According to the Bureau of Labor Statistics, employment of physical therapists is expected to grow by 39% through 2020, much faster than the average for all occupations. Job opportunities should be particularly good in acute hospital, rehabilitation hospitals, outpatient clinics, home health, and workplace and wellness environments due to baby boomers’ advancing ages, chronic conditions such as diabetes, obesity, and chronic pain in our workforce.

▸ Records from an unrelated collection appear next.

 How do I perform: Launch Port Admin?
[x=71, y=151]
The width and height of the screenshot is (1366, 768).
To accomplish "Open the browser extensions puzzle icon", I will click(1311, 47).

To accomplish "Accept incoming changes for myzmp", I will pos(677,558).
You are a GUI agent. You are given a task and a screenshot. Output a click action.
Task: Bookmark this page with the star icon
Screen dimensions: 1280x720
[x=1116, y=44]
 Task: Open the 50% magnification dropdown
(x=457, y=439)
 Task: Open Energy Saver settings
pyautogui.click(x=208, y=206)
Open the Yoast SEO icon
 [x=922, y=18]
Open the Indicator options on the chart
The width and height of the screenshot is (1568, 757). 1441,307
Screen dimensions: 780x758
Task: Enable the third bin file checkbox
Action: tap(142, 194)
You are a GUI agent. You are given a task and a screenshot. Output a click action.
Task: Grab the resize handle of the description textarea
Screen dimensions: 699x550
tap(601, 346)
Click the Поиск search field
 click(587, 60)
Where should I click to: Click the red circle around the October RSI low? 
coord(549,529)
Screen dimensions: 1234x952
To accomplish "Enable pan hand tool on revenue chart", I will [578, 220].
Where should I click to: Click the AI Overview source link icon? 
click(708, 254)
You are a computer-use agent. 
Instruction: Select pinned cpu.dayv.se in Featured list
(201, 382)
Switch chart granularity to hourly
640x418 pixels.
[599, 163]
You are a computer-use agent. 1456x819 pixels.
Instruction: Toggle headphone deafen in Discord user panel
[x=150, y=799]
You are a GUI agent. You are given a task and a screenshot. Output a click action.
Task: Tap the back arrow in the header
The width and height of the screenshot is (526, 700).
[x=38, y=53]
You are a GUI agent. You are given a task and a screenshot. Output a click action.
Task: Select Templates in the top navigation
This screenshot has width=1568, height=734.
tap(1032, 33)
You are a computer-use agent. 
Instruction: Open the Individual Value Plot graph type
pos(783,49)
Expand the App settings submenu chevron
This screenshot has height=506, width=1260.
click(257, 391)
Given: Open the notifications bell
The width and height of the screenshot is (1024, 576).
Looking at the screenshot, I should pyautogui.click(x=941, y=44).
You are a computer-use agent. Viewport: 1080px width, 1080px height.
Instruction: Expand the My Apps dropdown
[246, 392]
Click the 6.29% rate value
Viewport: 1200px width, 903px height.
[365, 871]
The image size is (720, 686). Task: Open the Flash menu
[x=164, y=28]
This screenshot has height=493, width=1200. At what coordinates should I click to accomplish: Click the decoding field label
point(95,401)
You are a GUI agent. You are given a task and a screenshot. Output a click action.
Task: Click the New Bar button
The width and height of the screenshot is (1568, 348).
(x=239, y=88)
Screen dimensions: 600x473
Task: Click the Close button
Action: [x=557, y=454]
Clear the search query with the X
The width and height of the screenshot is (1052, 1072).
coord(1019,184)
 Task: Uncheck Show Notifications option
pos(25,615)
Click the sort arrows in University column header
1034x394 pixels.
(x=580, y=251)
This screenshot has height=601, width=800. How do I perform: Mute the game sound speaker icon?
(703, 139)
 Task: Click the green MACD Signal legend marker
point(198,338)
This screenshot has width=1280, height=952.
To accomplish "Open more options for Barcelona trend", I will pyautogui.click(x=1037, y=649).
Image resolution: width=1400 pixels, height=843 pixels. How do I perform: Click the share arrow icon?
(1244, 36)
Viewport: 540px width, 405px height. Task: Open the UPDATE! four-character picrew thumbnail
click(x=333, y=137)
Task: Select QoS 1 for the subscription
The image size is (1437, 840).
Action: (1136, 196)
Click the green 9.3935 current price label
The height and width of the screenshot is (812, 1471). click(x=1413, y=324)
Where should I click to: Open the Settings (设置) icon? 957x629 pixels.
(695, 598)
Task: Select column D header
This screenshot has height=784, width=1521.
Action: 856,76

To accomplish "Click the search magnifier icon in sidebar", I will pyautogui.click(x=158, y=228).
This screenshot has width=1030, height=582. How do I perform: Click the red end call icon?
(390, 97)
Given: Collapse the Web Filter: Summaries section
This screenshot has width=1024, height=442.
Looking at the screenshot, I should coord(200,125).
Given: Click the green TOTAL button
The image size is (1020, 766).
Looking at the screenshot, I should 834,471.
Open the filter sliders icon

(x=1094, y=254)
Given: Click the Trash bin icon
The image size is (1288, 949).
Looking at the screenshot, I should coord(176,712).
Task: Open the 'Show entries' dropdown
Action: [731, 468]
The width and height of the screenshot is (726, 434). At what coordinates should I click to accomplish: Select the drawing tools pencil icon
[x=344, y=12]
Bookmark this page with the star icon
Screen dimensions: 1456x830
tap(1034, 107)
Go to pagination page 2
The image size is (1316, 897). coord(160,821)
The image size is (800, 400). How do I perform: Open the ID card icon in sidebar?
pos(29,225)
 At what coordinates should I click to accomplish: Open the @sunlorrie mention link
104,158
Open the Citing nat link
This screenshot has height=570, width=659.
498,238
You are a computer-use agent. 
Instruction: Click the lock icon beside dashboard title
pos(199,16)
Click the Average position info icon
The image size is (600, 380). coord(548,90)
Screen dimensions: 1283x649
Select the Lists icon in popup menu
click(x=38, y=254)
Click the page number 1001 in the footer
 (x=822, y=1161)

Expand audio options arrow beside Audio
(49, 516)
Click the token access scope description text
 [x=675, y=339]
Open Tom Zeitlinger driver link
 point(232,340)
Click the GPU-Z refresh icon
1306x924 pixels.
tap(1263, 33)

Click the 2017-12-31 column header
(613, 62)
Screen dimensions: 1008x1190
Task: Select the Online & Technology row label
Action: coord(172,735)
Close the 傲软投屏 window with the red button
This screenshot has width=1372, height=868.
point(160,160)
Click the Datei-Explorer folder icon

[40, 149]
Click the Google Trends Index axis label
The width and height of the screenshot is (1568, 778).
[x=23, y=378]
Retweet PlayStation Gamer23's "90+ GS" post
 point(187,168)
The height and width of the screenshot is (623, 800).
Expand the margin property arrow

A growing number of employers in the Siouxland area are using physical therapy services pro-actively to evaluate worksite ergonomics, improve workplace body mechanics and posture habits, and teaching employees how to WorkSmart using a “staggered stance/ athletic-ready posture” to protect their lower back, shoulders and knees from injury. This WorkSmart Industrial Athlete ergonomics training greatly improves productivity, body mechanics and posture habits of employees, helping to reduce musculoskeletal injury risk factors, thereby reducing the days away from work and restricted time claims and days and their associated health care costs by 30 to 90% in one to three years.